(SELECTED TEXT):
:::

Site-specific visual art film by Monika Deimling and BBB Johannes Deimling
43:02 minutes, Mato Grosso do Sul, Brazil 2020-2021

01:27 minutes

Stuck in paradise
Text by Monika Deimling & BBB Johannes Deimling

On March 4th, 2020 we flew from Germany to Asuncion (Paraguay) and travelled from there via a green border to a farm in Mato Grosso do Sul (Brazil). The plan was to start a one-month art research stay right at the border of these two countries. As
soon as we left the airplane, we started inhaling the surroundings, the different climate and culture. We took it in, and started talking about what we saw, experienced and felt in order to start the process of working on our new site-specific visual art
film. We stayed at a beautiful 500 ha farm, in the middle of nowhere, surrounded by farm animals like cows, chickens, pigs, sheep, horses, but also wild animals like parrots, hummingbirds, alligators, snakes, toucans and many more. Let us not forget
about the rich variety of plants and flowers. In short, not only an ideal place for our film project, but also a little paradise where papayas, bananas and coconuts were growing for our pleasure.

At this time, in Europe and in South America, the situation with coronavirus was still not too bad and people were actually discussing if this is an epidemic or pandemic. No one thought that just a few days after our arrival the world would face a complete lockdown. …

… We are frequent and experienced travelers, so we took into consideration different possible consequences that we might face. So far, our planned departure felt good and safe since there were no travel restrictions – yet – and we had no doubts that
we’ll be able to return to Europe in one month.

We kept following the rapid changes in Europe and the rest of the world. In the statistics of the infections and deaths Brazil was not even listed for a good few weeks. We got quite confused by the fearsome language the news agencies were using in
their articles and politicians in their statements. Reading this news in a hanging mat under palm trees accompanied by parrots quarreling, all of this felt more and more sur- real and absurd since we had no comparison. Coronavirus was (still) far away.

Nevertheless, quicker than we could predict, the world reacted with massive restrictions to the outbreak of the virus. Two weeks after our arrival, our flight back got cancelled with no alternative option given. A few days later Paraguay closed its
borders and we found ourselves trapped in Brazil with an entry stamp of Paraguay in our passports. Suddenly, it meant that we cannot cross the border, nor travel to another city in Brazil. Contacting our embassies was a bit of a joke since we got
mutually exclusive answers on our questions. We understood that we were in a quite difficult situation. All this contradictory information made us feel like our stay was somewhat illegal. Our decision was to simply stay in paradise until we get a safe chance to go back to Europe. …

… Since we were stuck for an indefinite time, we decided to dive into the life and work at the farm and its surroundings. We raised and took care of the chickens, helped with planting all kinds of fruits and vegetables in the garden, and sooner than we thought, we were part of the all-day farm life. This decision and the work itself helped us very much in the making of the film. We got the chance to zoom into the life and essence of the farm and also to zoom out and see the bigger picture of the site and the landscape. First, we saw a tree, then the bark and then the plants with insects on it. Then we could see the palm tree in connection with vegetation and its connection to the whole environment. Day by day we discovered more and more of the beauty and its potential for our filming process. The more time passed with us being on the farm, the more we understood how the time was influencing the way we perceived the site. In this particular observation we saw a huge potential for our film and tried to use the time to experiment and dialogue with the site. The connection of time and site was an important motor for making the film.

:::

(SOURCE MATERIAL):
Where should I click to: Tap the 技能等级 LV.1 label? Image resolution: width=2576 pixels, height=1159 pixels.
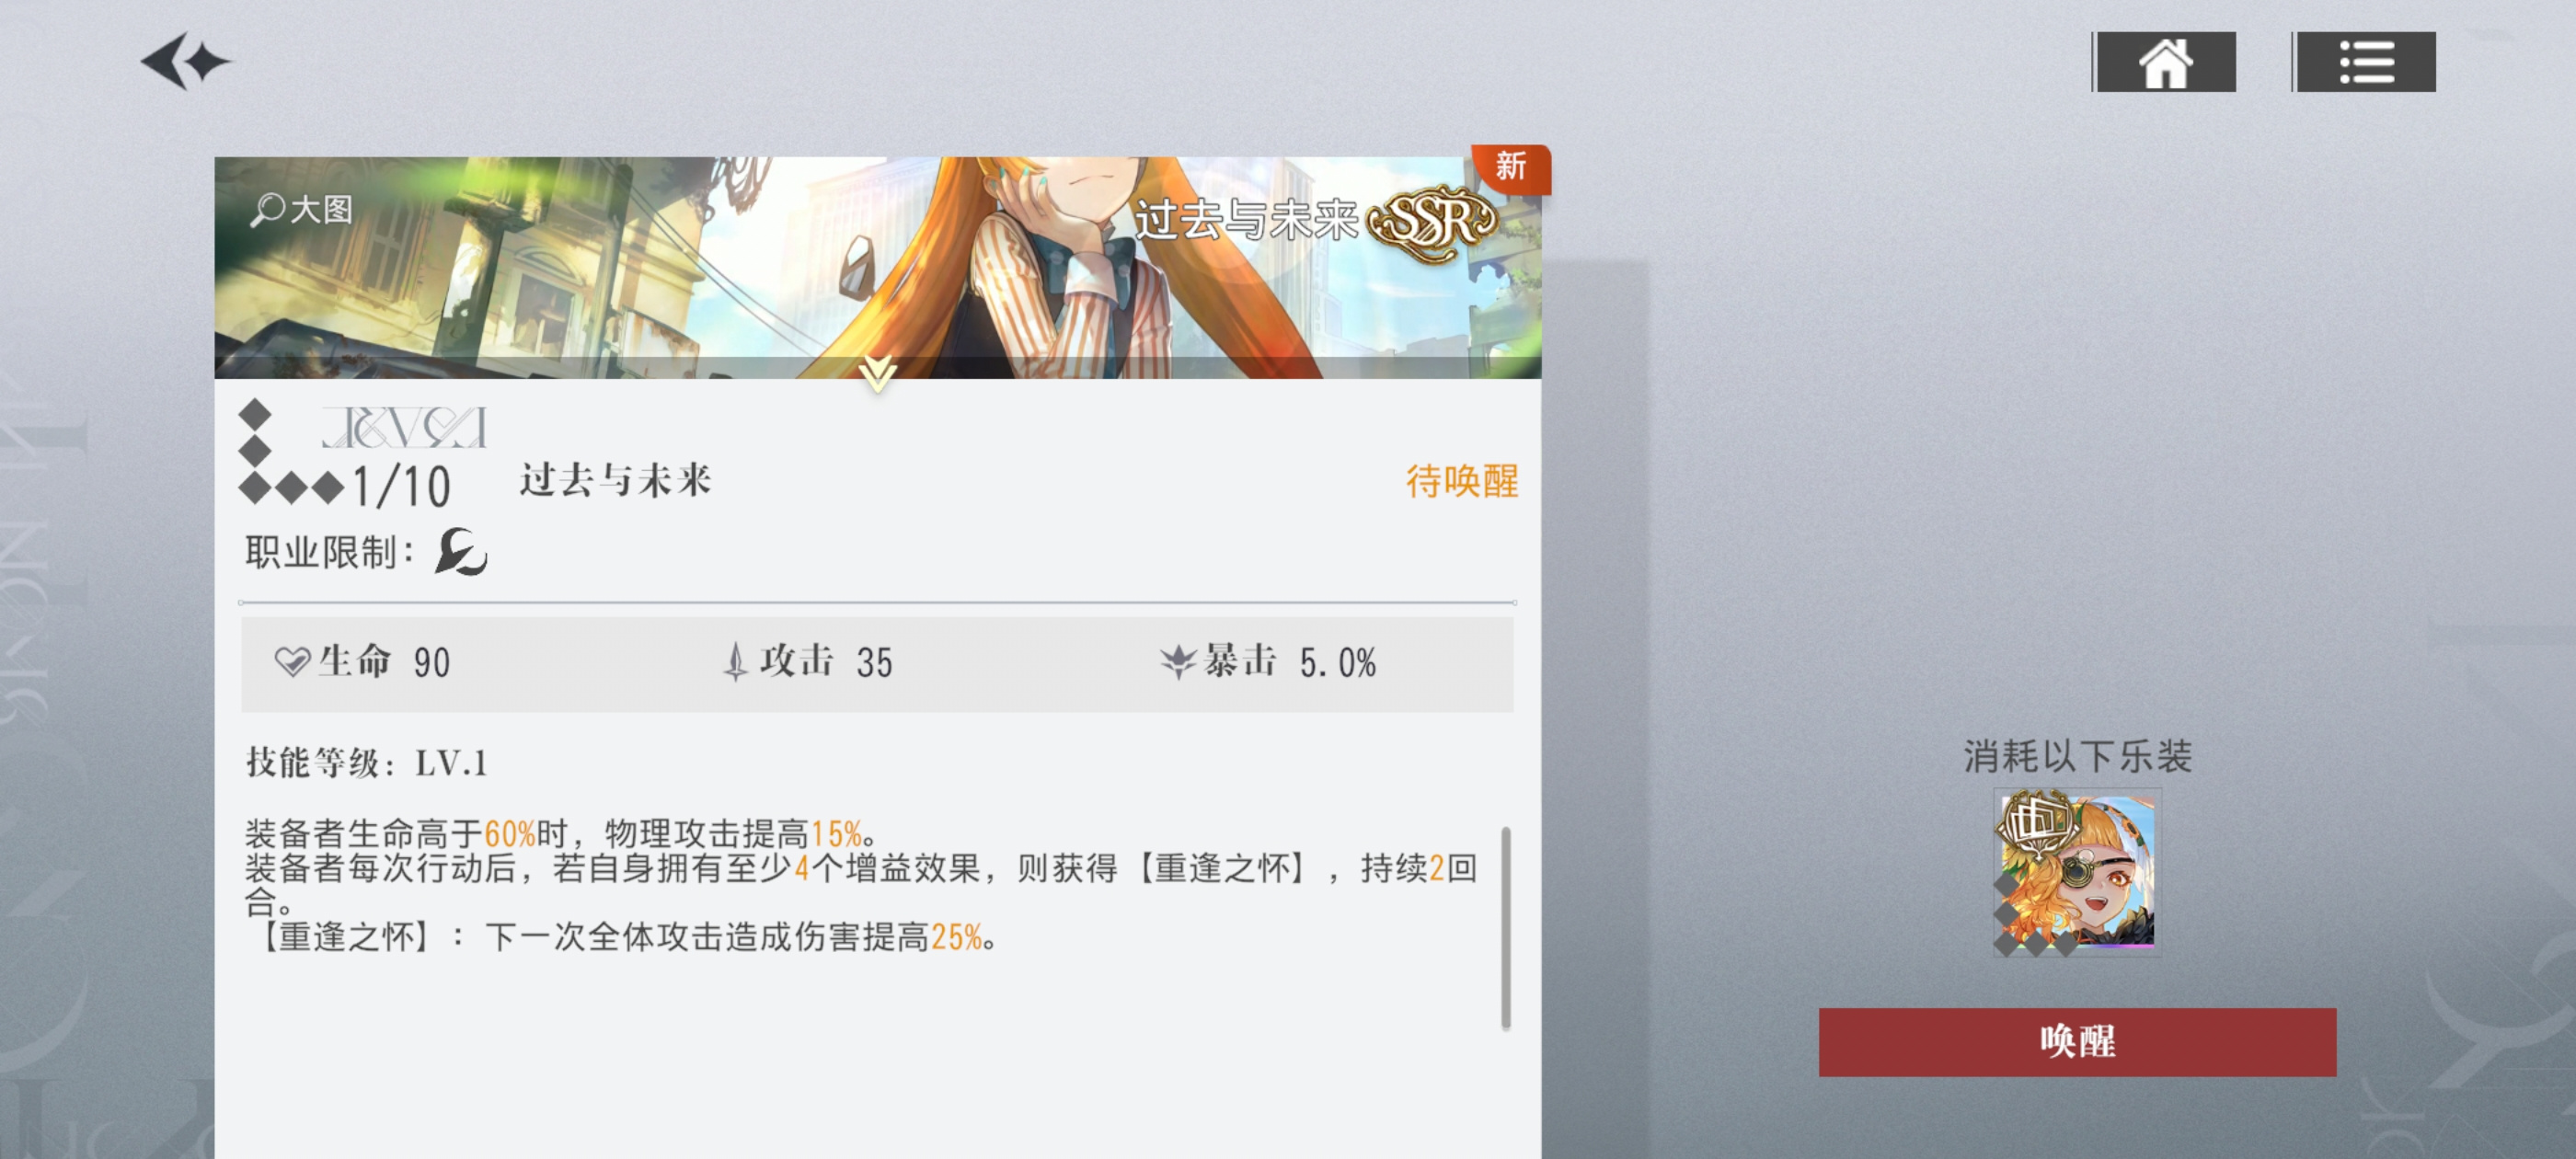tap(367, 763)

:::

(ASSIGNED TASK 1):
According to the Stuck in paradise text, how many weeks after the arrival was the return flight canceled?
(ASSIGNED TASK 2):
Reproduce the passage of the Stuck in paradise text that opens with the words "At this time, in" and closes with "in one month.".
(ASSIGNED TASK 3):
Carry the Stuck in paradise text forward by writing the next part after its final sentence.

(RESPONSE BOX 1):
Two weeks after the arrival.

(RESPONSE BOX 2):
At this time, in Europe and in South America, the situation with coronavirus was still not too bad and people were actually discussing if this is an epidemic or pandemic. No one thought that just a few days after our arrival the world would face a complete lockdown. …

… We are frequent and experienced travelers, so we took into consideration different possible consequences that we might face. So far, our planned departure felt good and safe since there were no travel restrictions – yet – and we had no doubts that
we’ll be able to return to Europe in one month.

(RESPONSE BOX 3):
We were so lucky to be able to spend time on the farm and we felt very privileged. We had plenty of space to roam freely around. We rode horses and went swimming in the river. We did everything that our friends in Europe and other parts of the world were not able to do since they were locked in their homes. But having these troubles in mind we understood that we are able to capture something for them which we all put into the film: a desire that is intricately connected to earth, nature and site. The obvious result: our film turned into a 43-minute-long artistic experience.

In the end, we stayed in Brazil for more than three months. A mixture of luck and great support of our families, friends and locals eventually brought us back to Europe. This was quite a 42-hour Odyssey accompanied by face masks and hand sanitizer, controls and paper work. We arrived at home when the situation in Brazil got worse and in Europe it slowly got better. In these months, we were where coronavirus was not that present. …

Printed catalogue
148x105mm (A6), 56 pages, softcover

This little catalogue is an extension to the film. It contains images of the place and its beautiful vast nature, including still images of the film. Together with the texts by Monika Deimling & BBB Johannes Deimling on the film making, they give a good impression about the whole creative process and all-day life during the artistic research stay. Furthermore, the catalogue contains a text by Burim Tafilica extending the thoughts on the film and finally some drawings by Monika Deimling.